▸ DIRECTIONS
Retype, exactly as written, every line from the one containing "You are a computer-use" through the last line of the records below, both included; skip the pictures.

*** Opening of RECORDS FOR THIS TASK ***

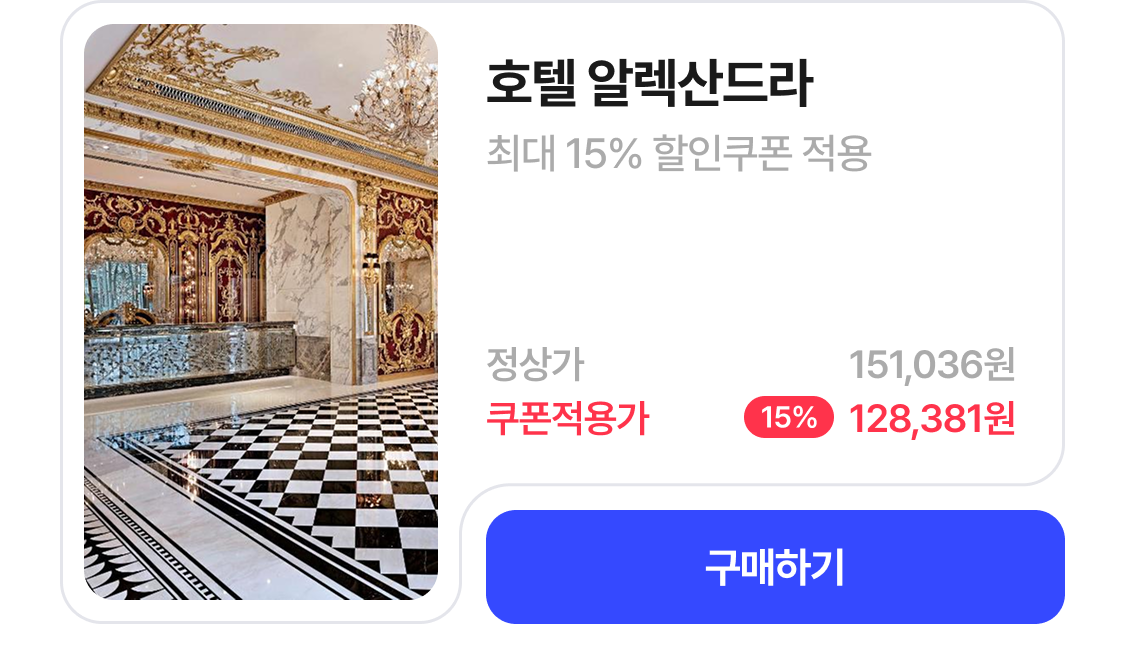1125x660 pixels.
Task: Click the blue 구매하기 purchase button
Action: (x=775, y=567)
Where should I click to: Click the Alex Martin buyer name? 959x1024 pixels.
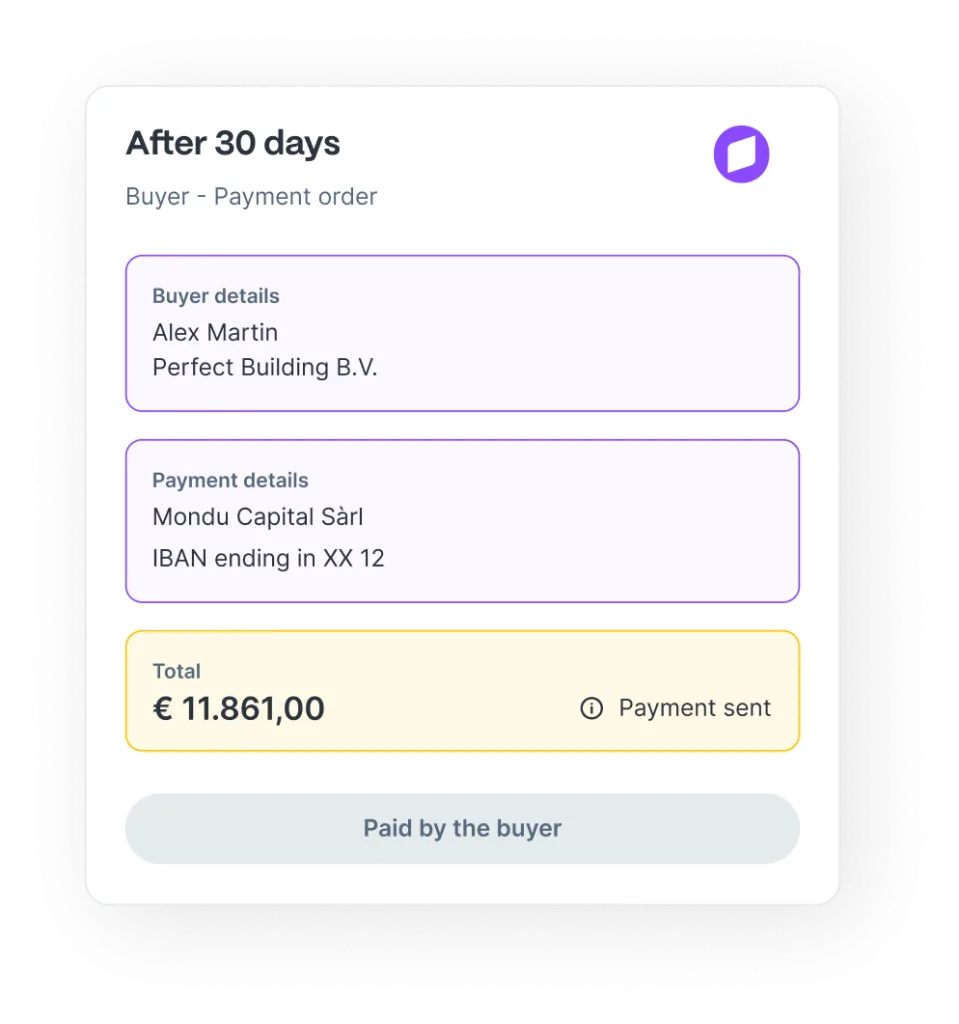coord(215,332)

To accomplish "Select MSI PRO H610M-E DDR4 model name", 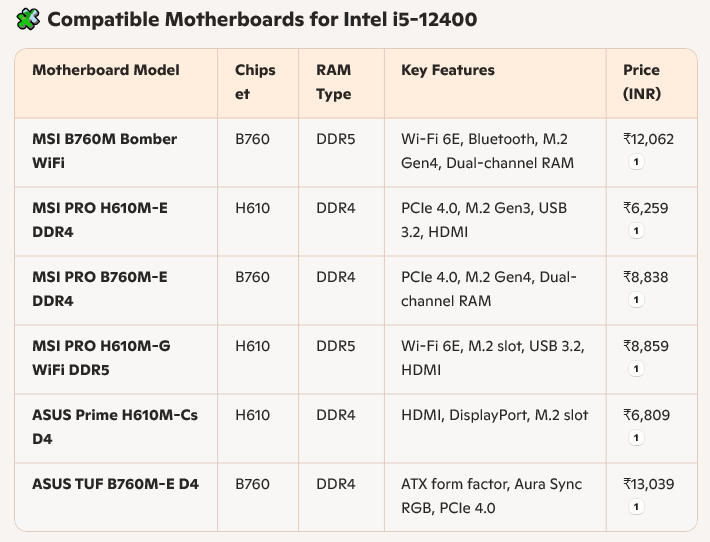I will [100, 220].
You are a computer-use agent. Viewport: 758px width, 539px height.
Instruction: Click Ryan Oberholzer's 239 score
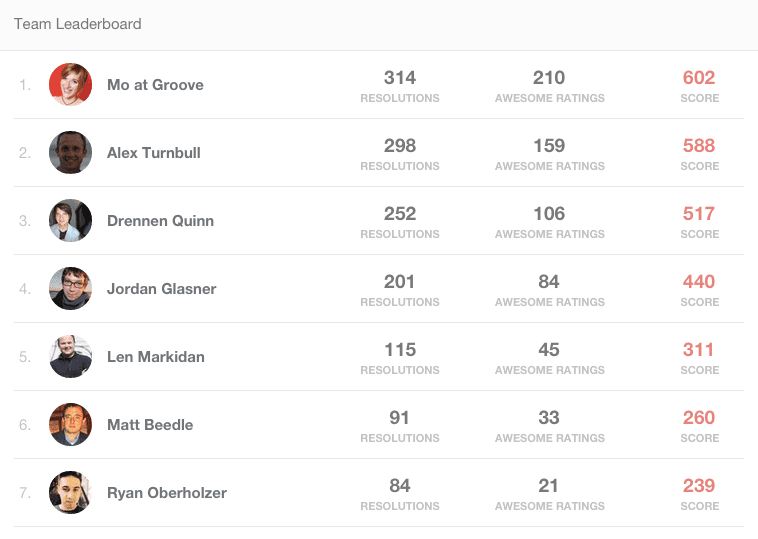tap(699, 486)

*** Close of RECORDS FOR THIS TASK ***

▸ EXERCISE RESULT
You are a computer-use agent. Viewport: 758px width, 539px height.
Instruction: Click Ryan Oberholzer's 239 score
tap(699, 486)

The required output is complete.